OJS OCS OMP OHS

You are viewing the PKP Support Forum | PKP Home Wiki



digital preservation of OJS content

OJS development discussion, enhancement requests, third-party patches and plug-ins.

Moderators: jmacgreg, btbell, michael, bdgregg, barbarah, asmecher

Forum rules
Developer Resources:

Documentation: The OJS Technical Reference and the OJS API Reference are both available from the OJS Documentation page.

Git: You can access our public Git Repository here. Comprehensive Git usage instructions are available on the wiki.

Bugzilla: You can access our Bugzilla report tracker here.

Search: You can use our Google Custom Search to search across our main website, the support forum, and Bugzilla.

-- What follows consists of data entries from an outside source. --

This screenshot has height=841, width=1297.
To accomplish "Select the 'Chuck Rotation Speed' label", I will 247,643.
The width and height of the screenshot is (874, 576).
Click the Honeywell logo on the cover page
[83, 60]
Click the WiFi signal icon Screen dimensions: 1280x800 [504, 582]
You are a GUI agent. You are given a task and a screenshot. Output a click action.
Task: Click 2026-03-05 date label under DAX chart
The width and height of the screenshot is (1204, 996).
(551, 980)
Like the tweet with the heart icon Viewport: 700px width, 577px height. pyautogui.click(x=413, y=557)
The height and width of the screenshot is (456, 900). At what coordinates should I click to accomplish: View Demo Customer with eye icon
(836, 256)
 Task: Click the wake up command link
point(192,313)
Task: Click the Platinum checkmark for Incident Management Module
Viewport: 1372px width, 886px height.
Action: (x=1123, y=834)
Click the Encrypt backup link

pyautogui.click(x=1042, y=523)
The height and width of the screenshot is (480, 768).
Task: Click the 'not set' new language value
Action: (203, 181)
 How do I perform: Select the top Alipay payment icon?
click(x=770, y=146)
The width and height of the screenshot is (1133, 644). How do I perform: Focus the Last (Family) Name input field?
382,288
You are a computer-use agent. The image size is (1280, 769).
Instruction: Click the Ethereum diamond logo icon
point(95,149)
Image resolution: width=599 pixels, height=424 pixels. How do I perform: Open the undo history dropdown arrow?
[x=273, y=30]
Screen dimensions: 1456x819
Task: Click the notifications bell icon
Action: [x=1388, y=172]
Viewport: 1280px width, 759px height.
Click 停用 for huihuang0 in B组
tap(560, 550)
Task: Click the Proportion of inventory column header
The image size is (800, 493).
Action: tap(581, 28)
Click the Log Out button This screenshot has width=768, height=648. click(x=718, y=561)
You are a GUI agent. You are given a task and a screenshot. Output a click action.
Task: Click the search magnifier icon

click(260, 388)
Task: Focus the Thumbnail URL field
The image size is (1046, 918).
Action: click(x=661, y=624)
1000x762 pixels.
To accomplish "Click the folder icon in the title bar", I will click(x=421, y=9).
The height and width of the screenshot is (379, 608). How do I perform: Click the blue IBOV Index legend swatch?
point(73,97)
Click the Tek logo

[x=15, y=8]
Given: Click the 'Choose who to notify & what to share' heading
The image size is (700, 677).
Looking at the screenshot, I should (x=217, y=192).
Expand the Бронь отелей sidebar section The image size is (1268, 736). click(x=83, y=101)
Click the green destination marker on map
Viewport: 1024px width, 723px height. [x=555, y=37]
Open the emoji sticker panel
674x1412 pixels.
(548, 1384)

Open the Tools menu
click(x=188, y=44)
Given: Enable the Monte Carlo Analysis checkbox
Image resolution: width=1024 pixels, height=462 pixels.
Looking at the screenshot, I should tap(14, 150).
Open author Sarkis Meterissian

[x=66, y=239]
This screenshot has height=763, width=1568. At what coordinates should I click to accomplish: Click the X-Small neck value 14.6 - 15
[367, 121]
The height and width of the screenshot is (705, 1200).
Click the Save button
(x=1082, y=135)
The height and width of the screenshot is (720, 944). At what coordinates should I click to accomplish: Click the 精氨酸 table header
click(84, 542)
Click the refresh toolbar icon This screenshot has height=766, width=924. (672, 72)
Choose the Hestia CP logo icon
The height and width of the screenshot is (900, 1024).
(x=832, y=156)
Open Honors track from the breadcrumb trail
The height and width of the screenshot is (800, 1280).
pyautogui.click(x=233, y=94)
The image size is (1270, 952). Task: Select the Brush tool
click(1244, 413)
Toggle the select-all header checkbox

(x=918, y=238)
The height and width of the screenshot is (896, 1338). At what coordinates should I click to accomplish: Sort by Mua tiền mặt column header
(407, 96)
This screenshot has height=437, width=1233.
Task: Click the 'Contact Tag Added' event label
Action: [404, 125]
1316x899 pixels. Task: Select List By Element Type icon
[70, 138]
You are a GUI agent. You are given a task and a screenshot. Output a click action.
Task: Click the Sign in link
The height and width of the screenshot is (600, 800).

Questions and discussion are welcome, but if you have a workflow or usability question you should probably post to the OJS Editorial Support and Discussion subforum; if you have a technical support question, try the OJS Technical Support subforum.

digital preservation of OJS content

Postby kshawkin » Wed Mar 23, 2011 7:38 am

The University of Michigan Library has been publishing journals online for over ten years using DLXS, our home-grown digital library platform. We have considered using OJS for our digital-text (not page-image) publications but have not done so for a number of reasons. One is a desire to avoid a proliferation of platforms. Another is the resource investment that would be required to migrate content.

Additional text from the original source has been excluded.